* SET TASK
Turn every line of the listing below into a JSON array of strings, one string per line, skipping blank lines.

* EXTRACTED RECORDS
++++++

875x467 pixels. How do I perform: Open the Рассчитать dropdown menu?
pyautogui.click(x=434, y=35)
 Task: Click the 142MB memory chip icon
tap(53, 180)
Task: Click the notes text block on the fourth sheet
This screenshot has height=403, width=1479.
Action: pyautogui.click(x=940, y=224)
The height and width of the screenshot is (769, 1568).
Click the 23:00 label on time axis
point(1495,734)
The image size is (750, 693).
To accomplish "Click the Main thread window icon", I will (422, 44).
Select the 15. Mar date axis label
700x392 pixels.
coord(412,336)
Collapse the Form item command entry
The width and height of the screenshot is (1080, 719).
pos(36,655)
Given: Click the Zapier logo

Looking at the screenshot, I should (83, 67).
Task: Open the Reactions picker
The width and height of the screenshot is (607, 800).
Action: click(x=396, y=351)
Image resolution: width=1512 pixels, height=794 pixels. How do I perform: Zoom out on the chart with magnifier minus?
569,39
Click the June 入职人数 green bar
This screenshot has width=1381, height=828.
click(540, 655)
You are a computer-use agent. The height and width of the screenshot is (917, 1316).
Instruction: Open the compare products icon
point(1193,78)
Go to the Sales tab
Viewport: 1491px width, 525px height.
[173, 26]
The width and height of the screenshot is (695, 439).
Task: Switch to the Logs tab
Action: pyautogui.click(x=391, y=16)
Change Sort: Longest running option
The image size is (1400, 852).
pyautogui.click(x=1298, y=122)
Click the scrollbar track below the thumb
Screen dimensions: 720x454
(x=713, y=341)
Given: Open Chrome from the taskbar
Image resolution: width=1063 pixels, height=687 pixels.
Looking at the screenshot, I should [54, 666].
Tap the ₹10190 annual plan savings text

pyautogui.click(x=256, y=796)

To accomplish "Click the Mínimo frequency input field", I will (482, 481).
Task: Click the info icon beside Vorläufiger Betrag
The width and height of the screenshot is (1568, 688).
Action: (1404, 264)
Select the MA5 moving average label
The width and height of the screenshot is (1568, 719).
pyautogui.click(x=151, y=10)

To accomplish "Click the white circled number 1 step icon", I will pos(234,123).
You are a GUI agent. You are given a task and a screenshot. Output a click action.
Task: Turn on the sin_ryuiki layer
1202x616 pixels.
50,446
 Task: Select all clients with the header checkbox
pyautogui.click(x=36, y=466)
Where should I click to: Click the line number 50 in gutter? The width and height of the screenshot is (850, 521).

++++++

* ANSWER
[
  "875x467 pixels. How do I perform: Open the Рассчитать dropdown menu?",
  "pyautogui.click(x=434, y=35)",
  " Task: Click the 142MB memory chip icon",
  "tap(53, 180)",
  "Task: Click the notes text block on the fourth sheet",
  "This screenshot has height=403, width=1479.",
  "Action: pyautogui.click(x=940, y=224)",
  "The height and width of the screenshot is (769, 1568).",
  "Click the 23:00 label on time axis",
  "point(1495,734)",
  "The image size is (750, 693).",
  "To accomplish \"Click the Main thread window icon\", I will (422, 44).",
  "Select the 15. Mar date axis label",
  "700x392 pixels.",
  "coord(412,336)",
  "Collapse the Form item command entry",
  "The width and height of the screenshot is (1080, 719).",
  "pos(36,655)",
  "Given: Click the Zapier logo",
  "Looking at the screenshot, I should (83, 67).",
  "Task: Open the Reactions picker",
  "The width and height of the screenshot is (607, 800).",
  "Action: click(x=396, y=351)",
  "Image resolution: width=1512 pixels, height=794 pixels. How do I perform: Zoom out on the chart with magnifier minus?",
  "569,39",
  "Click the June 入职人数 green bar",
  "This screenshot has width=1381, height=828.",
  "click(540, 655)",
  "You are a computer-use agent. The height and width of the screenshot is (917, 1316).",
  "Instruction: Open the compare products icon",
  "point(1193,78)",
  "Go to the Sales tab",
  "Viewport: 1491px width, 525px height.",
  "[173, 26]",
  "The width and height of the screenshot is (695, 439).",
  "Task: Switch to the Logs tab",
  "Action: pyautogui.click(x=391, y=16)",
  "Change Sort: Longest running option",
  "The image size is (1400, 852).",
  "pyautogui.click(x=1298, y=122)",
  "Click the scrollbar track below the thumb",
  "Screen dimensions: 720x454",
  "(x=713, y=341)",
  "Given: Open Chrome from the taskbar",
  "Image resolution: width=1063 pixels, height=687 pixels.",
  "Looking at the screenshot, I should [54, 666].",
  "Tap the ₹10190 annual plan savings text",
  "pyautogui.click(x=256, y=796)",
  "To accomplish \"Click the Mínimo frequency input field\", I will (482, 481).",
  "Task: Click the info icon beside Vorläufiger Betrag",
  "The width and height of the screenshot is (1568, 688).",
  "Action: (1404, 264)",
  "Select the MA5 moving average label",
  "The width and height of the screenshot is (1568, 719).",
  "pyautogui.click(x=151, y=10)",
  "To accomplish \"Click the white circled number 1 step icon\", I will pos(234,123).",
  "You are a GUI agent. You are given a task and a screenshot. Output a click action.",
  "Task: Turn on the sin_ryuiki layer",
  "1202x616 pixels.",
  "50,446",
  " Task: Select all clients with the header checkbox",
  "pyautogui.click(x=36, y=466)",
  "Where should I click to: Click the line number 50 in gutter? The width and height of the screenshot is (850, 521)."
]